[Stored items]
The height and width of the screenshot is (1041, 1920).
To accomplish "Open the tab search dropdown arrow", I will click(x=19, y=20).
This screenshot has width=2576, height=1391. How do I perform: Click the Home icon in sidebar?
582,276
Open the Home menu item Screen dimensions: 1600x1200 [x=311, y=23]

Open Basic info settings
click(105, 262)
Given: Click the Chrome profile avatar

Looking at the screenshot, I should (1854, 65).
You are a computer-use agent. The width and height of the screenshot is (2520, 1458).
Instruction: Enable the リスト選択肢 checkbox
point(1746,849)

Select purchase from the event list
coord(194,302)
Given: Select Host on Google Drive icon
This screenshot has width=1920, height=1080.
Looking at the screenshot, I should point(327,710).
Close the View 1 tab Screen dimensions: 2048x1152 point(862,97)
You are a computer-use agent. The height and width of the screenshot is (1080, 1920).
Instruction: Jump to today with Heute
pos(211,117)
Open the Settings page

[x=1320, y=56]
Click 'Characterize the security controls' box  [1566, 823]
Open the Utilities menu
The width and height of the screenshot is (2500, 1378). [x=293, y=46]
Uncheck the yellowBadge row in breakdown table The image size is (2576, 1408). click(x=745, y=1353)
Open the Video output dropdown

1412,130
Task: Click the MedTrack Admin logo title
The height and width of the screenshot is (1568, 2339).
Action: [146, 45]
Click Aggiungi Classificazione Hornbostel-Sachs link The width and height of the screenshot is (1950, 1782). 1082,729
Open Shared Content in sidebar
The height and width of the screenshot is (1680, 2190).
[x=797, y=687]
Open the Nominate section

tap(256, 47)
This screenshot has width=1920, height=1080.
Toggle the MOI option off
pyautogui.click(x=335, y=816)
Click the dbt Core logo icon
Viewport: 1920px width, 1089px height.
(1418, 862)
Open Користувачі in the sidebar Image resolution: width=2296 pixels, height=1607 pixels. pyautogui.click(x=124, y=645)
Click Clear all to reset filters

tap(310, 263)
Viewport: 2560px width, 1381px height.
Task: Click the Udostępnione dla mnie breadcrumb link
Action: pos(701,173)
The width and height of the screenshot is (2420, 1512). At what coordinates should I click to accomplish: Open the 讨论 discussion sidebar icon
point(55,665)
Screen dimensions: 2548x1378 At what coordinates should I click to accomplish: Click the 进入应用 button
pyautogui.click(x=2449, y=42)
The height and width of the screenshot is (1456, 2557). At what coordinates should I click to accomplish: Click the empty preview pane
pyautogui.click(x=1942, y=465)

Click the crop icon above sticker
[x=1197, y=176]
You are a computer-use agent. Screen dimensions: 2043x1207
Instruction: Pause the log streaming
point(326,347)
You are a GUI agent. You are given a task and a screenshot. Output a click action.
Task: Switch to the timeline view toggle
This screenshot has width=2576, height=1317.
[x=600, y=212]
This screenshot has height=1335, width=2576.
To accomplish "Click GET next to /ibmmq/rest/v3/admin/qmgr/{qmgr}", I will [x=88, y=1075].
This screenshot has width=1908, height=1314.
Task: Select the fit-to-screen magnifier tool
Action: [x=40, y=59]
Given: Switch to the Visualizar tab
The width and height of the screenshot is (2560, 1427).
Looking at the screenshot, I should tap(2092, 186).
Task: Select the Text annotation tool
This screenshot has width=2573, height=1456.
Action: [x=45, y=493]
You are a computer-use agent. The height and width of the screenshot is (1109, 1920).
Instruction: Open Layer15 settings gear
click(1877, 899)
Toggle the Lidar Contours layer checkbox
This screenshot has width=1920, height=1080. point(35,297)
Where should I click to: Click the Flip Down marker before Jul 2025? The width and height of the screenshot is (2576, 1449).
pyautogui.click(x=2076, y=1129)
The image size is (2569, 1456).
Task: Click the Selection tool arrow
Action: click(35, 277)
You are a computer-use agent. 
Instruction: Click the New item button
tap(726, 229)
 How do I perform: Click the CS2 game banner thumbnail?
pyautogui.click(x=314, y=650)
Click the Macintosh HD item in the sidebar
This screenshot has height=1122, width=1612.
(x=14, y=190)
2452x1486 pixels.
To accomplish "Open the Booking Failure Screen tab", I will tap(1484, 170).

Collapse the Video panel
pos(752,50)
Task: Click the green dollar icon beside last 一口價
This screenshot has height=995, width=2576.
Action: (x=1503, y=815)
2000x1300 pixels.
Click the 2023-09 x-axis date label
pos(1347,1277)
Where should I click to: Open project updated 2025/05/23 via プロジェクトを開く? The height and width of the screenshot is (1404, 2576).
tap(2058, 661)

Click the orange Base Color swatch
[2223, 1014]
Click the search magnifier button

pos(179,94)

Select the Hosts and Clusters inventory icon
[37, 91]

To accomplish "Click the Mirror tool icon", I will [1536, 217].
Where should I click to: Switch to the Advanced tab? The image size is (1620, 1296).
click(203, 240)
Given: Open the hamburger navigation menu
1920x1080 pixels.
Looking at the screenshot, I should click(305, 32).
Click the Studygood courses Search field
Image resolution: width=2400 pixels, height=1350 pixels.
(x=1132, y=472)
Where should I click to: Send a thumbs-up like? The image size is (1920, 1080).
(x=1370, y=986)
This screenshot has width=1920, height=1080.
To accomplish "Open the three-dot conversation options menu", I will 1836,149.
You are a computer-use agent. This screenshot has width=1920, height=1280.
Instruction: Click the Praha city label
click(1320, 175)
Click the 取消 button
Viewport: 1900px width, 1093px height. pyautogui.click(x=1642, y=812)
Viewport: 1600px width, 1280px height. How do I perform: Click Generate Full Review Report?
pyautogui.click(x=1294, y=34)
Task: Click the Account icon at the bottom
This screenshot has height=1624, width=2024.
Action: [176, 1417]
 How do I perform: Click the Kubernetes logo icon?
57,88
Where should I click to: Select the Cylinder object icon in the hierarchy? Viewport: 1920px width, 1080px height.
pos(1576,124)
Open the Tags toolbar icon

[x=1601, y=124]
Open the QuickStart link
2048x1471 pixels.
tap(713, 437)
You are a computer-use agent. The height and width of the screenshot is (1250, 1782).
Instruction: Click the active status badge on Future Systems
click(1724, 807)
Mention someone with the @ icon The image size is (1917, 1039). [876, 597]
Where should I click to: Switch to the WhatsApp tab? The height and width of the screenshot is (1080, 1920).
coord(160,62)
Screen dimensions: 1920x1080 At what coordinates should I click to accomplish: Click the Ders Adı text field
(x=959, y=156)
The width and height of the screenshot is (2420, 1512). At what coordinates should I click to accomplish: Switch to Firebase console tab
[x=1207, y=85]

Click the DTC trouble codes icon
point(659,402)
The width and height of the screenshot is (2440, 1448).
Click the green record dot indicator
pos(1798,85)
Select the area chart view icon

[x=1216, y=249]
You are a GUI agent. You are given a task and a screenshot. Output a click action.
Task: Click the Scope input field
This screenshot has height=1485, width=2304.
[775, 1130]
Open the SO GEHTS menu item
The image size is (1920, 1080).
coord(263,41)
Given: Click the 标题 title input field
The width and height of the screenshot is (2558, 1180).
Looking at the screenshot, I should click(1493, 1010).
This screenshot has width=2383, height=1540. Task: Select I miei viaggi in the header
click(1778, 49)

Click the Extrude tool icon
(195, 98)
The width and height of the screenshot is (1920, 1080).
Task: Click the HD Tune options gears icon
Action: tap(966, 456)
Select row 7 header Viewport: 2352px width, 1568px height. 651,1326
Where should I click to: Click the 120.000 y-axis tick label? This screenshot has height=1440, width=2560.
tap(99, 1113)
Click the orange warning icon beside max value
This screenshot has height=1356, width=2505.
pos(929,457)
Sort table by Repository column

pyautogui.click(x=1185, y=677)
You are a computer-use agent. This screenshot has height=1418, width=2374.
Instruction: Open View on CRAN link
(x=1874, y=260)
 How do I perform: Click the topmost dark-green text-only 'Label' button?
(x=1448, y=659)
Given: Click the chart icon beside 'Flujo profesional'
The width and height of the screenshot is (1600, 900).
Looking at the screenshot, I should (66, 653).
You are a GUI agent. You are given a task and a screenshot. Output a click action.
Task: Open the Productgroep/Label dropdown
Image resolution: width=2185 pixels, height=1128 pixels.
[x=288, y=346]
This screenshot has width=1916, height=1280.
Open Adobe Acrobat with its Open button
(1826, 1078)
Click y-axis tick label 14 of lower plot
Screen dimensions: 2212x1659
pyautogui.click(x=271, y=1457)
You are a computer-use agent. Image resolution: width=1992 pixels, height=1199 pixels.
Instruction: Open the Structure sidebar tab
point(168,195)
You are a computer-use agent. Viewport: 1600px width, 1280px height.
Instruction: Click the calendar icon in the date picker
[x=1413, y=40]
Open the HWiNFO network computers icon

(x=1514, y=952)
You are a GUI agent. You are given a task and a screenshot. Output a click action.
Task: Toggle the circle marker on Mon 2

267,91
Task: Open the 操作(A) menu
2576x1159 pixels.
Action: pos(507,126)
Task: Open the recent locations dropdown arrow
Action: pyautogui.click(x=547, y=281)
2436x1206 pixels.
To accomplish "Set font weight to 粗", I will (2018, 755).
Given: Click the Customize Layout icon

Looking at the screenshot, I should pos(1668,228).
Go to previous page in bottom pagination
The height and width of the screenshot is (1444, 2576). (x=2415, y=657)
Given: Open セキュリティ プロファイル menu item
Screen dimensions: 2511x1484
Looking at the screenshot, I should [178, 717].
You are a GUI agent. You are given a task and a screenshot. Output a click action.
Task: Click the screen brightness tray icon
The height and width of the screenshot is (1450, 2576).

Work to be completed:
The expected output is the exact run of lines from the start of the entries through the line with "Close the View", inclusive.

Output of the task:
The height and width of the screenshot is (1041, 1920).
To accomplish "Open the tab search dropdown arrow", I will click(x=19, y=20).
This screenshot has width=2576, height=1391. How do I perform: Click the Home icon in sidebar?
582,276
Open the Home menu item Screen dimensions: 1600x1200 [x=311, y=23]

Open Basic info settings
click(105, 262)
Given: Click the Chrome profile avatar

Looking at the screenshot, I should (1854, 65).
You are a computer-use agent. The width and height of the screenshot is (2520, 1458).
Instruction: Enable the リスト選択肢 checkbox
point(1746,849)

Select purchase from the event list
coord(194,302)
Given: Select Host on Google Drive icon
This screenshot has width=1920, height=1080.
Looking at the screenshot, I should point(327,710).
Close the View 1 tab Screen dimensions: 2048x1152 point(862,97)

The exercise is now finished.